Environmental data is infrastructure for justice. Like roads or electricity, environmental monitoring capacity should reach everyone, particularly communities facing the greatest exposure. Making this infrastructure accessible, affordable, and community-controlled enables marginalized populations to participate in environmental governance that affects their daily lives.

Beyond Monitoring: Data as a Foundation for Dignity

Environmental data collection might seem far removed from questions of human dignity and rights. But for communities whose health concerns authorities dismiss without evidence, for residents whose children develop respiratory illnesses from undocumented pollution, for populations whose environmental knowledge experts ignore, the ability to generate credible data about one’s own environment represents something fundamental.

sensors.AFRICA demonstrates that when communities control environmental monitoring, data collection becomes more than technical measurement. It becomes a tool for agency, a foundation for advocacy, and evidence that transforms lived experience into documented reality that institutions must acknowledge.

The initiative proves that building AI systems grounded in human rights and community ownership isn’t just possible, it’s practical. The technology works. Communities use it. The data supports concrete advocacy and policy change. Real people benefit from improved environmental governance.

This model offers an alternative to both technological solutionism and cynicism about technology’s role in marginalized communities. sensors.AFRICA shows that AI can serve environmental justice when communities shape the process from the beginning, when technical design responds to real constraints, and when the goal is empowerment rather than extraction.

For organizations, policymakers, and technologists working on environmental monitoring in Africa and beyond, the lesson is clear: environmental data becomes a tool for justice only when communities can access, understand, control, and use it. That requires more than open data platforms or low-cost sensors. It demands genuine participation, technical choices that prioritize accessibility, ethical safeguards that protect vulnerable populations, and recognition that environmental monitoring is never neutral—it either challenges or reinforces existing power structures.

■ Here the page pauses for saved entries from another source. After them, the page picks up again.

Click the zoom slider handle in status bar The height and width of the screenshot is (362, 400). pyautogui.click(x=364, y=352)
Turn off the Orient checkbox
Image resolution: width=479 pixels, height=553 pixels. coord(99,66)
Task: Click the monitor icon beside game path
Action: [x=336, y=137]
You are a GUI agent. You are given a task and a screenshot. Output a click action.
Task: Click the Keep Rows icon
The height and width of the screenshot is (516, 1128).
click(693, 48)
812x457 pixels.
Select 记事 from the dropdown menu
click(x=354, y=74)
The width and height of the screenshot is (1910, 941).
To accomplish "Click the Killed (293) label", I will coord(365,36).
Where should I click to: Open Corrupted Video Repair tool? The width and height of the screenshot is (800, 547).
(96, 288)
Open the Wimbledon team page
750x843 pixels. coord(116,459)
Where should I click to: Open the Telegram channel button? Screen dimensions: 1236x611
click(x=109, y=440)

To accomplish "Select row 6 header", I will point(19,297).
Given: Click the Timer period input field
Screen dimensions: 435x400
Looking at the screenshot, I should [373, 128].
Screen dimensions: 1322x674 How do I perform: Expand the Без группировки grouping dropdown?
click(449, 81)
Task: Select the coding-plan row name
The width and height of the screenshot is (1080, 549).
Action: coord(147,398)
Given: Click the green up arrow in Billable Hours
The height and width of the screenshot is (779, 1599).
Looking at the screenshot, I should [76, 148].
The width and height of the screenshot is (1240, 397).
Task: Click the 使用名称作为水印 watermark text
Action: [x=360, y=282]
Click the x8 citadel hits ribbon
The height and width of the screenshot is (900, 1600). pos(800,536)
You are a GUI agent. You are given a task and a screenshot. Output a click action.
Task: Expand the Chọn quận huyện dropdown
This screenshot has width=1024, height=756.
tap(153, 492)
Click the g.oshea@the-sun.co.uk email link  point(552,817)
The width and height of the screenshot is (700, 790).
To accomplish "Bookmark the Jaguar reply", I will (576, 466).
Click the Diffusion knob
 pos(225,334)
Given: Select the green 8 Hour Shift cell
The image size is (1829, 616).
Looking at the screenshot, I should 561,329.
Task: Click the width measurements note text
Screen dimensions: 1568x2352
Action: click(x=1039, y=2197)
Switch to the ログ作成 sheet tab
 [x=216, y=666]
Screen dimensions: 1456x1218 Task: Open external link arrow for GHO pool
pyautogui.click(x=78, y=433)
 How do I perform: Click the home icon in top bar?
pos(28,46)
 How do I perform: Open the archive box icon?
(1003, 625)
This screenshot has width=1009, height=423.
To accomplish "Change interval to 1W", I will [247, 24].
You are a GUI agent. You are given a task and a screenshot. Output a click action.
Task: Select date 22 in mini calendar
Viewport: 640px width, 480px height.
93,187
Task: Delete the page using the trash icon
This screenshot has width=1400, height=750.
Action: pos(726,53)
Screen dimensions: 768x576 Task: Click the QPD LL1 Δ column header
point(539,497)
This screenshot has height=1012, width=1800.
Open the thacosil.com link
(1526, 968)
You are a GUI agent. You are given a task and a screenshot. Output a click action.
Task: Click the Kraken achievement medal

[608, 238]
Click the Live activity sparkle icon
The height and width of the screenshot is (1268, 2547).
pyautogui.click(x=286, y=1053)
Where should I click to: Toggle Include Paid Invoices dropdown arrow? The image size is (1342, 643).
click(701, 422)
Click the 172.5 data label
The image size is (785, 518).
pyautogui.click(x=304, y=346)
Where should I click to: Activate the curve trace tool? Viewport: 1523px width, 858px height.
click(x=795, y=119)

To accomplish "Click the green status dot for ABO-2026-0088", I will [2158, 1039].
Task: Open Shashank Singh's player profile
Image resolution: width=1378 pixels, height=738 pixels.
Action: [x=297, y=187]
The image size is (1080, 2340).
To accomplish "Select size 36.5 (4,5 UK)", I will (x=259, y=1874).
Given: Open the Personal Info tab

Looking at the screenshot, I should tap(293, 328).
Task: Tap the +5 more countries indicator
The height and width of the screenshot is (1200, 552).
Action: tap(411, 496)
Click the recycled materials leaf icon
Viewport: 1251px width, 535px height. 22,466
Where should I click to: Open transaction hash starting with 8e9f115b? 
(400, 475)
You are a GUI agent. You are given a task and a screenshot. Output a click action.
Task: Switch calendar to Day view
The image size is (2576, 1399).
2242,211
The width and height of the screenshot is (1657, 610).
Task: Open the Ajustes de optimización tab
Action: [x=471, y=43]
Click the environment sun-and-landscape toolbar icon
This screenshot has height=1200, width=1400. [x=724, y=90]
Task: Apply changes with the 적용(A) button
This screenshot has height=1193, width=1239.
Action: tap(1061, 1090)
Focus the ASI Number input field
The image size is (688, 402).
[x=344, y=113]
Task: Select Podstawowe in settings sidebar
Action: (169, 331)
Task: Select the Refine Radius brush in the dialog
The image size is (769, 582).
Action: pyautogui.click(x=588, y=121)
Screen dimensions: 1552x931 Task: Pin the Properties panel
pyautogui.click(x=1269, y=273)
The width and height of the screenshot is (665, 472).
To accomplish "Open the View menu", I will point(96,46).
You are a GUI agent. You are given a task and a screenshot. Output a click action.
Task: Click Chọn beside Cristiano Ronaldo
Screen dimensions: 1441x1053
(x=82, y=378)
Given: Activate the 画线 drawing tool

sensors.AFRICA chose to challenge those structures by putting environmental data where it belongs: in the hands of the communities whose health, safety, and futures depend on it.

This article is based on the second webinar of the Africa AI & Equality Toolbox, a collaboration between the AI & Equality Initiative and the African Centre for Technology Studies (ACTS) in Kenya. The African Toolbox builds upon the methodology of the Global AI & Equality Human Rights Toolbox, an initiative of Women At the Table in collaboration with the United Nations Office of the High Commissioner for Human Rights (OHCHR).